Vampyres don’t exist. They absolutely do not exist.
At least I didn’t think they did ‘til I tried to quit smoking and ended up Undead. Who in the hell did I screw over in a former life that my getting healthy equates with dead?
Now I’m a Vampyre. Yes, we exist whether we want to or not. However, I have to admit, the perks aren’t bad. My girls no longer jiggle, my ass is higher than a kite and the latest Prada keeps finding its way to my wardrobe. On the downside, I’m stuck with an obscenely profane Guardian Angel who looks like Oprah and a Fairy Fighting Coach who’s teaching me to annihilate like the Terminator.
To complicate matters, my libido has increased to Vampyric proportions and my attraction to a hotter than Satan’s underpants killer rogue Vampyre is not only dangerous . . . it’s possibly deadly. For real dead. Permanent death isn’t on my agenda. Avoiding him is my only option. Of course, since he thinks I’m his, it’s easier said than done. Like THAT’S not enough to deal with, all the other Vampyres think I’m some sort of Chosen One.
Holy Hell, if I’m in charge of saving an entire race of blood suckers, the Undead are in for one hell of a ride
Review by Twinsie Angie
I haven’t laughed this hard for a loooong time. I have to tell you/warn you to be ready for the hysterical outburst of laughter….like I freaking SNORTED I was laughing so hard. I even almost spit my sweet tea across the room at one point. So if I must “warn you about this book” please be careful not to choke and die during fits of giggles and laughter while reading.
So this book is about a typical girl who likes to shop…hello Prada. She has the gross habit of smoking. She decided to smoke a bunch til she puked and then get hypnotized so she wont smoke again. Well she goes and ends up becoming a vampyre instead. I have to stay the best parst of the novel are the beginning and meeting all the people who are sent to help Astrid. Her “angel ” Pam who is a foul mouthed doppelganger of Oprah. Her Warrior trained Fairy “The Kev” who looked like Arnold Schwarzenegger …….I was cracking up at the fact The Kev is fashionably challenged. Then we meet Paris Hilton the goth chick who doen’t own any hotel chains….The demons who Astrid cares for are names Ross, Rachel, Beyonce and Honest Abe. I have to say….hilarious!!!

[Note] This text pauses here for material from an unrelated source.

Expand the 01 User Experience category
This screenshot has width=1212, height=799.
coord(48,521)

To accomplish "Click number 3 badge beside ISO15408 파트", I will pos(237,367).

Astrid is the chosen one who will save the Vamps from the demons. I will say the story has some awesome plot twisits. I would be laughing my ass off and then say “DAMN IT SHE DID IT AGAIN!!!” Robyn wrote an awesome story to any and all paranormal people. Astrid meets what she assumes is a rogue vampyre and vanishes before he can kill her. she later remeets this vampyre and realizes he is the prince who she is to save and protect being the chosen one….well the prince decided to take matters into his own hands and starts the mating cycle with a public bite……oooops Astrid is embarrassed that she “has a great O” while standing in front of 600 vamps….lol. The couple have a great chemistry. I loved the dynamic of the two main characters. I loved the side characters of Heathcliff and Gemma.

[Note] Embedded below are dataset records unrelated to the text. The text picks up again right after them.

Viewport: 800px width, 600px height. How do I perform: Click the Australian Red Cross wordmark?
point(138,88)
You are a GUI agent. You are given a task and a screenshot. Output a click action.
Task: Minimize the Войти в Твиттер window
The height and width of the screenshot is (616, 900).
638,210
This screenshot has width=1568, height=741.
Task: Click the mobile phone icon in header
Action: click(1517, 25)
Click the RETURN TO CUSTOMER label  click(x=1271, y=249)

The chosen one is to save the king, vampyres, and friends from the demons and rogue vampyres…….
I really want to just write the whole plot here but if i do then you wont one click buy it so I am going to STOP and say….listen to me…buy it for a great story and a lot of laughter.
Robyn writes because the people inside her head won’t leave her alone until she gives them life on paper. Her addictions include shoes (the expensive kind), Coke with extra ice in a styrofoam cup, and bejeweled reading glasses.
A former professional actress, she now lives in the south with her family and too many animals to count. Writing gives her a chance to have a job where working in her P.J.’s is acceptable. You can follow Robyn at http://www.robynpeterman.com and at Facebook http://www.facebook.com/pages/Robyn-P….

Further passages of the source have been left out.